To do -
Edit the rows starting at the line with "Task: Open the ooileeco@gmail.com email link" and ending at the last row, replacing "screenshot" with "image" and leaving everything else unchanged. Omit the pictures from your answer.

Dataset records
[Begin]
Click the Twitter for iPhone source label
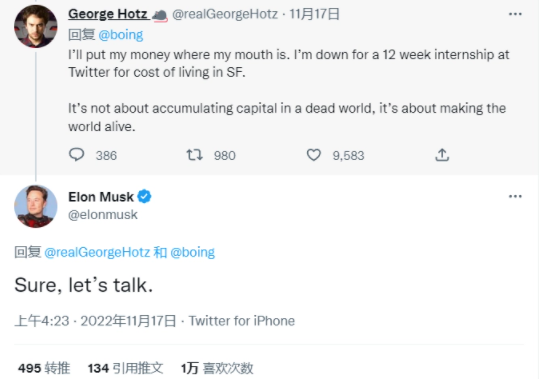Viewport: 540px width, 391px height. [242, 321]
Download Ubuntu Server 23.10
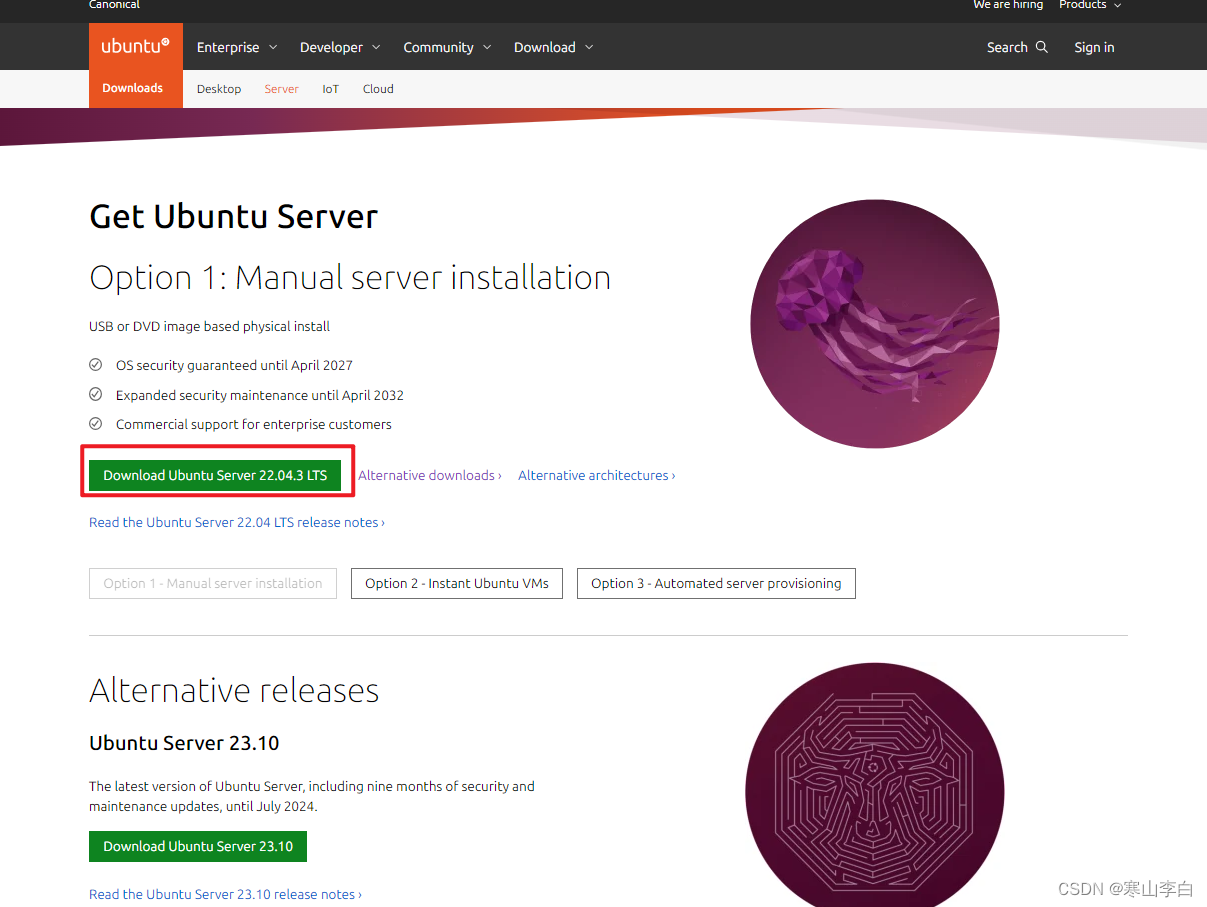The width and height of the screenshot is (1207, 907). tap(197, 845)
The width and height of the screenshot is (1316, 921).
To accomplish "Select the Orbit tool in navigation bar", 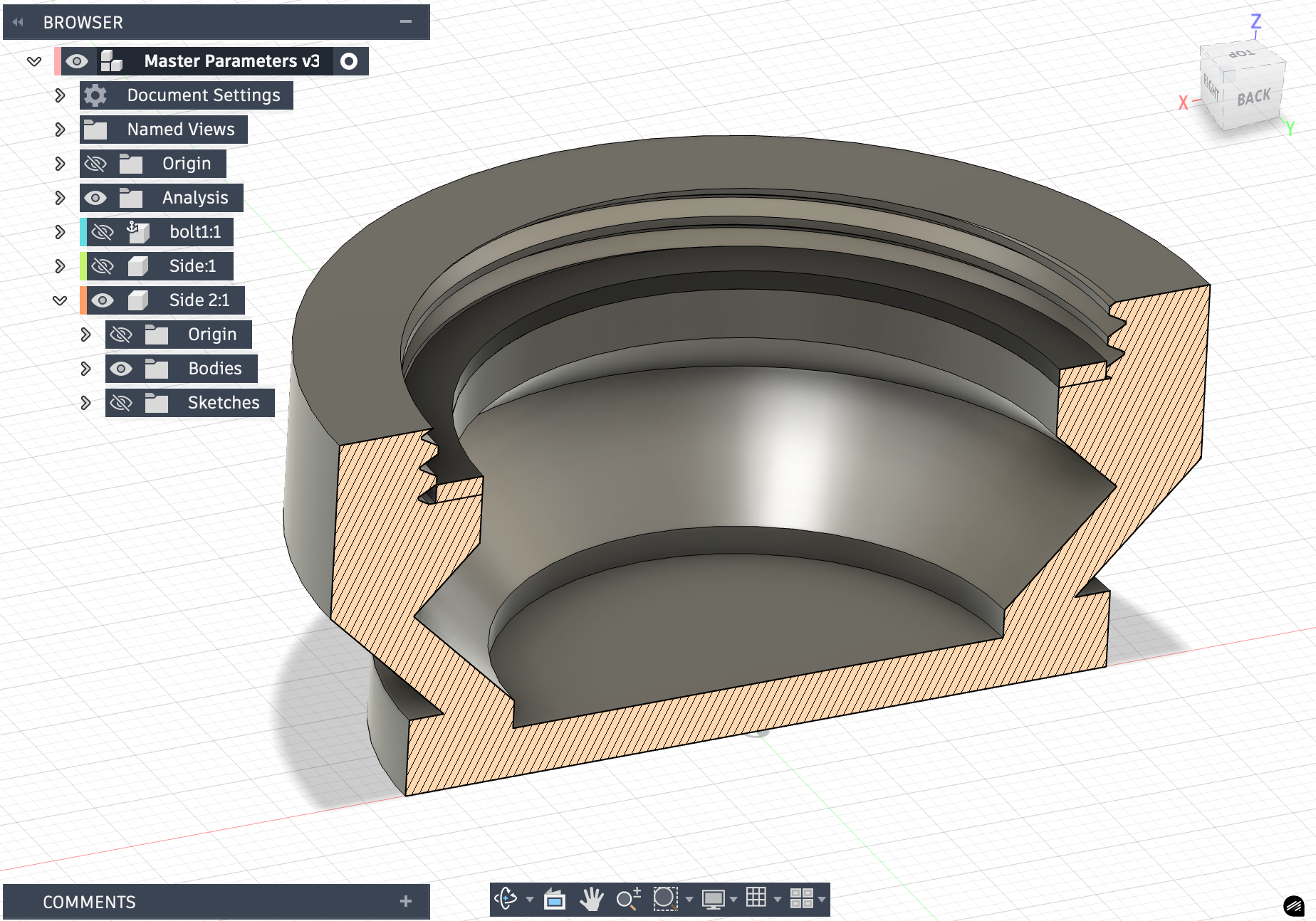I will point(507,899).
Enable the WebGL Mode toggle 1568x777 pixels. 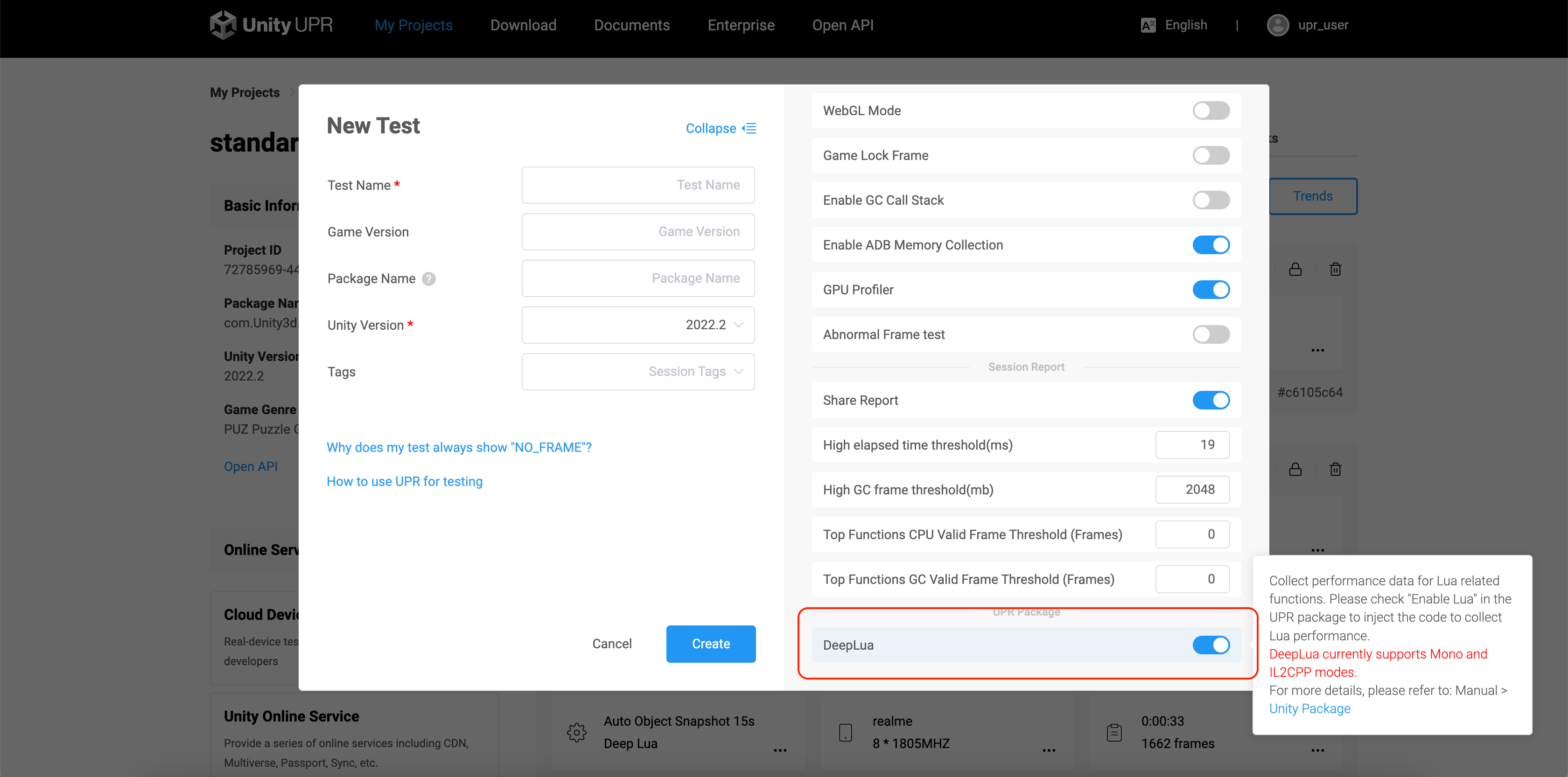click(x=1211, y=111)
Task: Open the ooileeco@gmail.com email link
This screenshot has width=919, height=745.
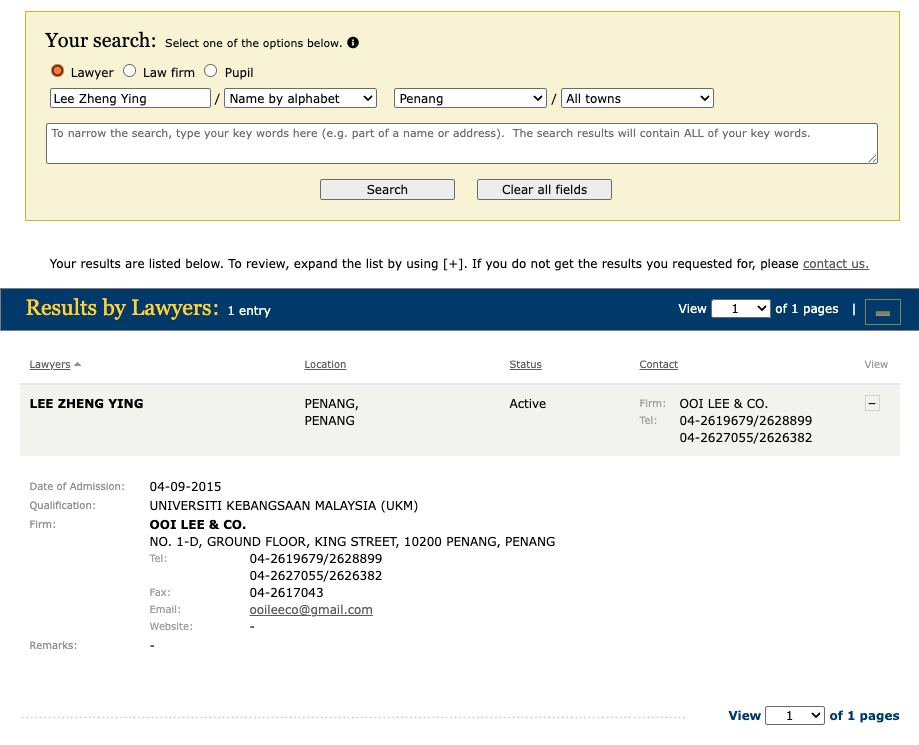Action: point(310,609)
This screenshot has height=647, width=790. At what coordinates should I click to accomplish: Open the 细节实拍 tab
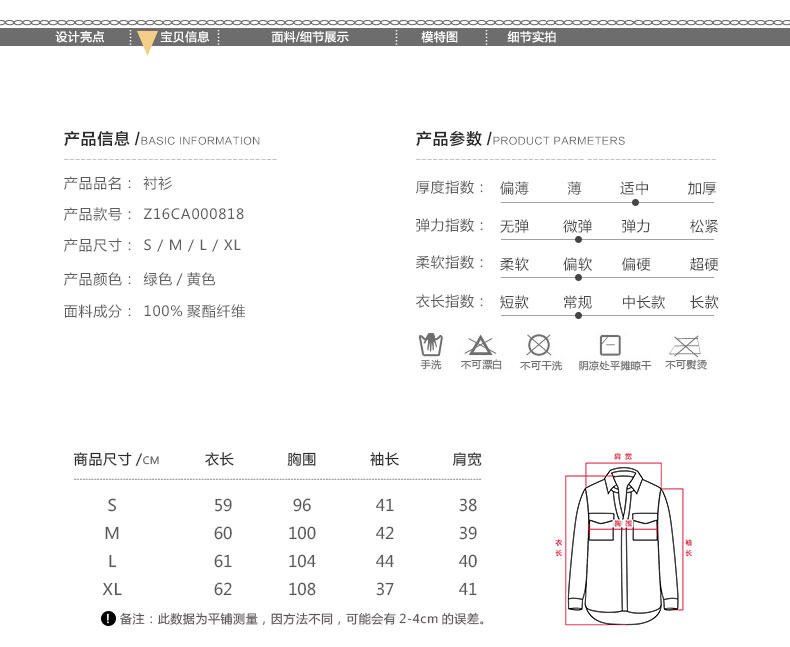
[End]
Exercise result -
Task: Open the ooileeco@gmail.com email link
This image has width=919, height=745.
Action: point(310,609)
This image has height=647, width=790. At what coordinates should I click to accomplish: Open the 细节实拍 tab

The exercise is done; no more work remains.